• [THE EXERCISE] Copy out the listing line for line, with no changes.

• [DATA FOR THE TASK]
· · · ·
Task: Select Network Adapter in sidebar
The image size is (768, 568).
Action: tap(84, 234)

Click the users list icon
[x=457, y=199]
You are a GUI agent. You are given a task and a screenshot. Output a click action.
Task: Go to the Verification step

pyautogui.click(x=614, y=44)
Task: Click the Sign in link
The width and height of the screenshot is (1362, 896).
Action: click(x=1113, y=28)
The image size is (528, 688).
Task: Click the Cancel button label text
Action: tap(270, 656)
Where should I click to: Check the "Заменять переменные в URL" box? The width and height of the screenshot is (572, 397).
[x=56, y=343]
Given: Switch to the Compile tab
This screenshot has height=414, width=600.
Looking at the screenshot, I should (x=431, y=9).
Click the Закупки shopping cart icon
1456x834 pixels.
· · · ·
• [RESULT]
Task: Select Network Adapter in sidebar
The image size is (768, 568).
Action: tap(84, 234)

Click the users list icon
[x=457, y=199]
You are a GUI agent. You are given a task and a screenshot. Output a click action.
Task: Go to the Verification step

pyautogui.click(x=614, y=44)
Task: Click the Sign in link
The width and height of the screenshot is (1362, 896).
Action: click(x=1113, y=28)
The image size is (528, 688).
Task: Click the Cancel button label text
Action: tap(270, 656)
Where should I click to: Check the "Заменять переменные в URL" box? The width and height of the screenshot is (572, 397).
[x=56, y=343]
Given: Switch to the Compile tab
This screenshot has height=414, width=600.
Looking at the screenshot, I should (x=431, y=9).
Click the Закупки shopping cart icon
1456x834 pixels.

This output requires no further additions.